*** DATASET Section Begins ***

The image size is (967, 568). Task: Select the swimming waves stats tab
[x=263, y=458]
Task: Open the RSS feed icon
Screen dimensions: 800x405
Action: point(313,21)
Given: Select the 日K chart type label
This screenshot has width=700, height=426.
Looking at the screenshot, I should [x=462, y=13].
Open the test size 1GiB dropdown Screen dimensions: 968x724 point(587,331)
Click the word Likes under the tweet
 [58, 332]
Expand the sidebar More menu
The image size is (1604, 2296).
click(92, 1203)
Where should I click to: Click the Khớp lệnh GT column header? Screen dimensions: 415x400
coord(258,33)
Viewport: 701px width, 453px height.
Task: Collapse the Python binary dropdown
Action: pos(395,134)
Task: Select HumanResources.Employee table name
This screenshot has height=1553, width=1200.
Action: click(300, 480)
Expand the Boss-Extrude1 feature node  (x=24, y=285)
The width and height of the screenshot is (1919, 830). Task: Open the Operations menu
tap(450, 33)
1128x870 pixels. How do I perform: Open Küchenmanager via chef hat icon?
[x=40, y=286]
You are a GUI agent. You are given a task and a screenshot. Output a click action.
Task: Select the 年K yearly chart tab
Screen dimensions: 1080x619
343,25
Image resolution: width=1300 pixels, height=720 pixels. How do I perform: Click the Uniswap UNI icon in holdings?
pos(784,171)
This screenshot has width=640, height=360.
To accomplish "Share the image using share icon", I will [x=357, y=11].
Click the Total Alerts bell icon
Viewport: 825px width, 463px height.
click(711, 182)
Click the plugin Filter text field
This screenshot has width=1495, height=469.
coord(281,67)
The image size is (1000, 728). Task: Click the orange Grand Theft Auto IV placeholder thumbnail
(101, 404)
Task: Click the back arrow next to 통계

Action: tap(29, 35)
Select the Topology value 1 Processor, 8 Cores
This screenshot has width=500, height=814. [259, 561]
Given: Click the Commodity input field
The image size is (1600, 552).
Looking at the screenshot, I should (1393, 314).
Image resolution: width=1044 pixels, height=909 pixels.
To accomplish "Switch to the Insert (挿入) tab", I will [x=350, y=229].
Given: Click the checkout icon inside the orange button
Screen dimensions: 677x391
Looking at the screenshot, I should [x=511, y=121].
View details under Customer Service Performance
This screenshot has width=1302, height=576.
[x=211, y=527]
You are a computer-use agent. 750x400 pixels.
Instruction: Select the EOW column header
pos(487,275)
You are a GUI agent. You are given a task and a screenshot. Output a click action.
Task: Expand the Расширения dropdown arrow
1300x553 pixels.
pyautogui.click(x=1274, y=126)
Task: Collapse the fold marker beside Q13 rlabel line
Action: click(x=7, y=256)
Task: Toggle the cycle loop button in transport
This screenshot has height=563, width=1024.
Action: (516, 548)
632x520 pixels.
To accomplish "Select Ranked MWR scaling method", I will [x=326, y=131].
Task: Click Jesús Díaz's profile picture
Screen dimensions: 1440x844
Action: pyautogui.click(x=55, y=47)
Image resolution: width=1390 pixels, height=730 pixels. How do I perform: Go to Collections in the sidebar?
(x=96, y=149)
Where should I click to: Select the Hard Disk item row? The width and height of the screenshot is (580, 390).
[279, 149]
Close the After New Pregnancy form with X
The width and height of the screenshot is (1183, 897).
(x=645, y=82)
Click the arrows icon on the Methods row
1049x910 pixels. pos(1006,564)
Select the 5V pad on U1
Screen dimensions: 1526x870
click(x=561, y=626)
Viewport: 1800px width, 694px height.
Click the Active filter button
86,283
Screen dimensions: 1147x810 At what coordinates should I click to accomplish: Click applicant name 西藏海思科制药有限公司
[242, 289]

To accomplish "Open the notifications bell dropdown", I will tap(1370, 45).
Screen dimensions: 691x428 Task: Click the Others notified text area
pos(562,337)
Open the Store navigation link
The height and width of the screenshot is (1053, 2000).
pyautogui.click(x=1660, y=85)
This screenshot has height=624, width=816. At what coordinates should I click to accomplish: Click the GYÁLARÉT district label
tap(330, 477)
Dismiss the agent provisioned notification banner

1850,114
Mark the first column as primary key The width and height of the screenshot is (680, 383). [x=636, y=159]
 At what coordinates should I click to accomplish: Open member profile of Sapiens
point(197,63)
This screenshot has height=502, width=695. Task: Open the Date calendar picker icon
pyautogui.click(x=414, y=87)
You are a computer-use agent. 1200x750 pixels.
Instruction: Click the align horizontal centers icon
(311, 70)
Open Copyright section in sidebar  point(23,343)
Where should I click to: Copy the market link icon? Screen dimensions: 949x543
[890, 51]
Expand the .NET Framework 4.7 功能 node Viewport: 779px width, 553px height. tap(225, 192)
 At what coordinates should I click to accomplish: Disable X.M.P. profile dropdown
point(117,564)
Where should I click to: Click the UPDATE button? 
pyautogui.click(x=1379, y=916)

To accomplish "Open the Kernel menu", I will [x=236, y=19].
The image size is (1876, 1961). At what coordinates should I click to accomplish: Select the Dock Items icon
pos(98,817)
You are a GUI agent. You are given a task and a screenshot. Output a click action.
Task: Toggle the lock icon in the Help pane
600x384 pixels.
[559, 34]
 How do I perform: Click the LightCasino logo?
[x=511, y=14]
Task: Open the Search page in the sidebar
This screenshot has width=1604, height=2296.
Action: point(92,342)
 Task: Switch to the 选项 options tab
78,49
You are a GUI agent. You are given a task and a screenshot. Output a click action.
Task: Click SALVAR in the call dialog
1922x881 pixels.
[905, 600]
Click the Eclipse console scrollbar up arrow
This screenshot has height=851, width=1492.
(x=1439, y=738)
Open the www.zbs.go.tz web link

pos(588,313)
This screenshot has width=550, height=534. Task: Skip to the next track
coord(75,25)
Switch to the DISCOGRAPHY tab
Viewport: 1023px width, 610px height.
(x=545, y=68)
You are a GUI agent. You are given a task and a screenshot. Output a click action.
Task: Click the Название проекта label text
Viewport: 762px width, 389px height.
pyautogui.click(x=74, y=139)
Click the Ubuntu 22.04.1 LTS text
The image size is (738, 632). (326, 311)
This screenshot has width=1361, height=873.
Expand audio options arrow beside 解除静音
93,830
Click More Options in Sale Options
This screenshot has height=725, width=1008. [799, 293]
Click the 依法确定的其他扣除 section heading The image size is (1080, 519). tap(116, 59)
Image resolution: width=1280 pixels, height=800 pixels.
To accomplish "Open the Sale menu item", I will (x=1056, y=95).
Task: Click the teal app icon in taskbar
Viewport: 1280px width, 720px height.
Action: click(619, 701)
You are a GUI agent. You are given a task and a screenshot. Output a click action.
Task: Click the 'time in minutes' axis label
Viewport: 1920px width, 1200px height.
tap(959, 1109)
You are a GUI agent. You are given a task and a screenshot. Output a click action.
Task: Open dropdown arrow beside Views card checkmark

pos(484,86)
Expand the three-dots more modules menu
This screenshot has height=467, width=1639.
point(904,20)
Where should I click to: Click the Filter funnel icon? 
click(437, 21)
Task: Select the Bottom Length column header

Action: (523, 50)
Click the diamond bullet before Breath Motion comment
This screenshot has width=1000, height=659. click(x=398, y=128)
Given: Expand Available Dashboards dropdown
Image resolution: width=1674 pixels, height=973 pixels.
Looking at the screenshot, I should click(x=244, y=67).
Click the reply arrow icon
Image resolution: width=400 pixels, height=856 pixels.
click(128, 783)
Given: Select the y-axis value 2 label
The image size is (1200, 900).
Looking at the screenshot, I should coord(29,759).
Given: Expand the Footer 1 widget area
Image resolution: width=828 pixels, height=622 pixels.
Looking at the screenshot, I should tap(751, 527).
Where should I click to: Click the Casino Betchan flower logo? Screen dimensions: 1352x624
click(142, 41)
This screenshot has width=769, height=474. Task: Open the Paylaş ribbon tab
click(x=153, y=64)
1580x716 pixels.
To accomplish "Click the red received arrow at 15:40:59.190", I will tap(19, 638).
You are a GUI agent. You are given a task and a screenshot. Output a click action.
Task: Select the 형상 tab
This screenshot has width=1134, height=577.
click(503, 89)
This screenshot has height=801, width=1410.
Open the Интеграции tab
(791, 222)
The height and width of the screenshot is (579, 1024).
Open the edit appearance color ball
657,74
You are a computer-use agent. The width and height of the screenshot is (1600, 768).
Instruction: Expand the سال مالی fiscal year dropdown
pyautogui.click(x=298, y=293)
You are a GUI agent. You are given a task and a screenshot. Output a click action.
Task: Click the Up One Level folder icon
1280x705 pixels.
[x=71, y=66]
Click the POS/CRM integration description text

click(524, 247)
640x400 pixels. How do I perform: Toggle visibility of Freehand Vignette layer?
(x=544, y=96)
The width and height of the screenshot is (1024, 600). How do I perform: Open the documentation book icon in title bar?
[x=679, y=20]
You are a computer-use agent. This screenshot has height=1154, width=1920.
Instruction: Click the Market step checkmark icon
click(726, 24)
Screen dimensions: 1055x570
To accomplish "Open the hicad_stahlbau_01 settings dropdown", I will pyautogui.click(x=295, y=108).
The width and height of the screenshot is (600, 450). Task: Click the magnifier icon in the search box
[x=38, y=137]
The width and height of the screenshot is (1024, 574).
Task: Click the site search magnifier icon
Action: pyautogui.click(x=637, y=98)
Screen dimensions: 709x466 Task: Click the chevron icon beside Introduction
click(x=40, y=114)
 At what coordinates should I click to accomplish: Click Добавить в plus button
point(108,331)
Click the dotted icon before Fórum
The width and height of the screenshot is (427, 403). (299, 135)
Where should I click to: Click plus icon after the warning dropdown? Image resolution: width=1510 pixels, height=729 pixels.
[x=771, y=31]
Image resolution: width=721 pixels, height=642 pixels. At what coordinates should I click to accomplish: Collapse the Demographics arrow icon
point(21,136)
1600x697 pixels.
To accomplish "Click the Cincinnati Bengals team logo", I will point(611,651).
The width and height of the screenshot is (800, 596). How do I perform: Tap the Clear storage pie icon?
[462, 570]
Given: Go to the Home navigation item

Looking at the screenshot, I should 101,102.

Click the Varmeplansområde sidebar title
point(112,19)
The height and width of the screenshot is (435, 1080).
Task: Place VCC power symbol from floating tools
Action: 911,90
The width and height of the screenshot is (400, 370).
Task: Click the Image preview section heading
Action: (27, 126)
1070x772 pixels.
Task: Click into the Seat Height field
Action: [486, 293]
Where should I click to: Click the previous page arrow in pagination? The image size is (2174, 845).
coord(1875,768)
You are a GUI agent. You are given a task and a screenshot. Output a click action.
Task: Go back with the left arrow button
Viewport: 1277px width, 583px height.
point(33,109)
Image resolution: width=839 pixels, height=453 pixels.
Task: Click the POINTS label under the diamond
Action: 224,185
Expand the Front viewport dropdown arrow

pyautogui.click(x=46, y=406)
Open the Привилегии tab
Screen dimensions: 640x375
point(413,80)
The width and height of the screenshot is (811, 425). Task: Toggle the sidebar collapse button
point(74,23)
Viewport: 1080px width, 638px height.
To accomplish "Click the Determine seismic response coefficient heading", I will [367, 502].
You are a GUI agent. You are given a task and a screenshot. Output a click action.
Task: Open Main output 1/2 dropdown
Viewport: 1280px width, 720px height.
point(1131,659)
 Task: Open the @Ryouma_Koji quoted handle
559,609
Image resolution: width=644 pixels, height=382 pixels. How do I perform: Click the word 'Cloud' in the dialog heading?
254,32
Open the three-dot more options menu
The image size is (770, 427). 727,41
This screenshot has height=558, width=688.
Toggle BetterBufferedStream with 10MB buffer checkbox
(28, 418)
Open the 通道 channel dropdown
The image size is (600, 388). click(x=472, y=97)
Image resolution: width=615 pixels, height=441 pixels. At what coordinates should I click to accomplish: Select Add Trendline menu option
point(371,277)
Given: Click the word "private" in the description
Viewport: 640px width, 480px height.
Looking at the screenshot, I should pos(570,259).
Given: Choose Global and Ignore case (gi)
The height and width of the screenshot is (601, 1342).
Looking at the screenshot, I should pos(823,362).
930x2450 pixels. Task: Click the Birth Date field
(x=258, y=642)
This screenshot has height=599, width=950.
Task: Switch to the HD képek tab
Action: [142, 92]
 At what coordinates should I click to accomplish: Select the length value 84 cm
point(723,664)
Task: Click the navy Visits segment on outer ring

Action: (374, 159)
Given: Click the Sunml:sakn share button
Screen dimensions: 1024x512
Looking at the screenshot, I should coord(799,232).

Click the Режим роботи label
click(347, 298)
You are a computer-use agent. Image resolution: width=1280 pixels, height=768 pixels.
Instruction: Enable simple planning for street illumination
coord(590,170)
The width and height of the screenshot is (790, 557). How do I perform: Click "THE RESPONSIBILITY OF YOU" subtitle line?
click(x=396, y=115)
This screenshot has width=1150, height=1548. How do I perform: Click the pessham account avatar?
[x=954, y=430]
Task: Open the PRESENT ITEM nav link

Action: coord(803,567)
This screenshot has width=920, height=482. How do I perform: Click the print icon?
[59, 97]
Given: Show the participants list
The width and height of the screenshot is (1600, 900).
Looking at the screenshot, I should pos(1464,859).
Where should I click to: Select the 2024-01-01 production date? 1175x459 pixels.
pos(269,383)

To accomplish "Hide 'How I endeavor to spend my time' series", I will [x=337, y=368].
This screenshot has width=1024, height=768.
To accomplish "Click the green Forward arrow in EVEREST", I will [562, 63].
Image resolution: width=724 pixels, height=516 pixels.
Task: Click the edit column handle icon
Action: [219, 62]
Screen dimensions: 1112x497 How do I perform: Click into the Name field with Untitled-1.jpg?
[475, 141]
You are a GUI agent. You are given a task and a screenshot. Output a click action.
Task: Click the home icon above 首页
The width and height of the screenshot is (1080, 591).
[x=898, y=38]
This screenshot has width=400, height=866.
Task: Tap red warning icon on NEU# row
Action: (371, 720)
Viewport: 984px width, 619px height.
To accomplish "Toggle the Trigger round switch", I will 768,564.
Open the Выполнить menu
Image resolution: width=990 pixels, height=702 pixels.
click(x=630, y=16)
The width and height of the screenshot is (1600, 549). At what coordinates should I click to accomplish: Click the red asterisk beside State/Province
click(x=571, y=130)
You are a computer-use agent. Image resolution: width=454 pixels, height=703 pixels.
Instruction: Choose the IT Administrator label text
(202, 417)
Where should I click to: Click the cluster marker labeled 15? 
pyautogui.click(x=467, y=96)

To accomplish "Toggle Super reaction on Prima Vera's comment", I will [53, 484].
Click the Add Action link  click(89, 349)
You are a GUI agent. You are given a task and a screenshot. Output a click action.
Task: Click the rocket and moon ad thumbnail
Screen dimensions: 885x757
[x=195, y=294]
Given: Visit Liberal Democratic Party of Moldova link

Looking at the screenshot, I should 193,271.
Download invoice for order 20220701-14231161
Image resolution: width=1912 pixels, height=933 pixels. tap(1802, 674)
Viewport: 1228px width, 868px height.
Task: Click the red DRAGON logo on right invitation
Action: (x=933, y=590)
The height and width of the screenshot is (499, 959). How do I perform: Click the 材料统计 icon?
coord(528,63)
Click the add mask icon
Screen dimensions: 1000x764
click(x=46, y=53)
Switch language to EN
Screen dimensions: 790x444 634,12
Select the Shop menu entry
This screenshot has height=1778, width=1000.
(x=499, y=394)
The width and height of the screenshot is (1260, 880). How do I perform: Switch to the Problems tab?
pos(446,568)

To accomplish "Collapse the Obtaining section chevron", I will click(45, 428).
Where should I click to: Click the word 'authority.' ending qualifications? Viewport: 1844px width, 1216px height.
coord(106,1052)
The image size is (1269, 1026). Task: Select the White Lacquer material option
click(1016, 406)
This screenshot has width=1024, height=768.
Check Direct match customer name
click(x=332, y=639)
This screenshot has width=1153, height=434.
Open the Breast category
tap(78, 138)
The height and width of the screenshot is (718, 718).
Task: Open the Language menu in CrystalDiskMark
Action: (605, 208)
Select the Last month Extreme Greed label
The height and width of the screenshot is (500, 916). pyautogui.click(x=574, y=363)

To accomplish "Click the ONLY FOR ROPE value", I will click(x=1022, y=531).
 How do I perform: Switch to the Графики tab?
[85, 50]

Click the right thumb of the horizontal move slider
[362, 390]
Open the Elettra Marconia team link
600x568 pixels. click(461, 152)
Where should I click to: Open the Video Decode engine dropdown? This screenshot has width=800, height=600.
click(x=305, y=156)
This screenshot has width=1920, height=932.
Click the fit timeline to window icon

*** DATASET Section Ends ***

# [EXERCISE REQUIREMENTS]
In these entries, please give the number of lines holding the string "chart" and nothing more.

# [ANSWER BOX]
2